Didaktischer Ausblick

Depression, Suizidgefahr, Regression, Bigotterie: Die aus der Analyse abgeleiteten Korrelate machen deutlich, wie modern und anspruchsvoll das Jonabuch gelesen werden kann, denken wir nur an die aktuellen Forschungsergebnisse zur Volkskrankheit Depression (besonders unter Jugendlichen). Didaktische Nebelbomben wie das romantisierende Malen von Fischen werden diesem essenziellen Gehalt nicht gerecht.

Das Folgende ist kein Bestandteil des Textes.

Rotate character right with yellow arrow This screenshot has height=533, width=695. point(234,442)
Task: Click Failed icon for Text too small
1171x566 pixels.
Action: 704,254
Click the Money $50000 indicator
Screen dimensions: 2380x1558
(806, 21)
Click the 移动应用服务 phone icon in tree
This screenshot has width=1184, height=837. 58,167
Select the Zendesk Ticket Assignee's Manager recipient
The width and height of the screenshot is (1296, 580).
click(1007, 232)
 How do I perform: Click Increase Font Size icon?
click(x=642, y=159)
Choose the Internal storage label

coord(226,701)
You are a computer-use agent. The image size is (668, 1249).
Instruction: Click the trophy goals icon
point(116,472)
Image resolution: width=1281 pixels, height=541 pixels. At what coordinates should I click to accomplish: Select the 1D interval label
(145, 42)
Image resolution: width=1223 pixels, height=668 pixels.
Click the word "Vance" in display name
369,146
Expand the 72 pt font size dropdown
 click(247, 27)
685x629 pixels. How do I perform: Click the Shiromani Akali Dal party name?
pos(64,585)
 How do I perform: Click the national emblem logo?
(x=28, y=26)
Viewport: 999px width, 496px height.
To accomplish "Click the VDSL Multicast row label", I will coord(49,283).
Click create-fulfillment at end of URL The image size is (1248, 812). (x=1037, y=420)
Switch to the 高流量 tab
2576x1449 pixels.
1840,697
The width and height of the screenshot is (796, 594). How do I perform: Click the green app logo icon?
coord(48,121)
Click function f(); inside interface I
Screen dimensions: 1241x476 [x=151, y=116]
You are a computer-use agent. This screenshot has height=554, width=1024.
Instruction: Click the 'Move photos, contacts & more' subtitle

Der existenzielle Gewinn nicht allein der Erschließung der Fischbauchszene mithilfe der Tiefenpsychologie ist groß. Er setzt den Mut der Lehrenden voraus, sich in der Unterrichtsvorbereitung Zeit für eine exegetisch ambitionierte Textbegegnung zu nehmen. Die Flucht aus dieser Konfrontation dokumentiert die Ohnmacht des Ichs. Sie ist keine professionelle Haltung, die Bagatellisierung der Erzählung durch das ziellose Malen von Fischen keine didaktische Alternative. Man kann mit dem Jona-Erzähler der aufgebrachten Kollegin und allen Verfechtern von funktionslosen Walbildern nur wünschen, ihre Wut über bislang verdrängte Schattenreflexionen in den Arm nehmen zu können.